> **Text excerpt**

Trishanku in America or those betwixt and between

Art by Devdutt Pattanaik

Published on 1st June, 2018, in The Economic Times

Trishanku is a famous character in Hindu mythology who hangs upside down between heaven and earth, belonging nowhere. Many (not all) American Hindus find themselves in the same precarious position. Officially American, owing allegiance to the American President, they passionately cheer India’s communal politicians, despite having absolutely no voting rights, or any skin in the game in the reality of India. They insist from the comfort of their homes in New Jersey and San Francisco they understand India’s problem better than any native Indian, and confidently offer simple (often stupid) solutions to India’s very complex problems. It is a symptom of not feeling they belong in their adopted homeland, yet unable to return ‘home’.

In the 1980s, Indian school students were encouraged to write essays on India’s Brain Drain: the phenomenon of the brightest Indian minds who after graduating from the best Indian institutes migrated to United States at the first opportunity for better prospects. This was an economic migration. But it was passed off as a political migration.‘We never abandoned Bharat Mata; it was escape from Socialist India to Capitalist America,’ they tell their children who subjected to their parents’ relentless glorification of India demand to know, why they left India in the first place.

> **Data section**

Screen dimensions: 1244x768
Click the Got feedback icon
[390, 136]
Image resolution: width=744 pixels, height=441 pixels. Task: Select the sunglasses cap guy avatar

> **Work required**
Quote the Trishanku piece above word for word, from "Trishanku in America" to "to return ‘home’.", with both included.

> **Your solution**
Trishanku in America or those betwixt and between

Art by Devdutt Pattanaik

Published on 1st June, 2018, in The Economic Times

Trishanku is a famous character in Hindu mythology who hangs upside down between heaven and earth, belonging nowhere. Many (not all) American Hindus find themselves in the same precarious position. Officially American, owing allegiance to the American President, they passionately cheer India’s communal politicians, despite having absolutely no voting rights, or any skin in the game in the reality of India. They insist from the comfort of their homes in New Jersey and San Francisco they understand India’s problem better than any native Indian, and confidently offer simple (often stupid) solutions to India’s very complex problems. It is a symptom of not feeling they belong in their adopted homeland, yet unable to return ‘home’.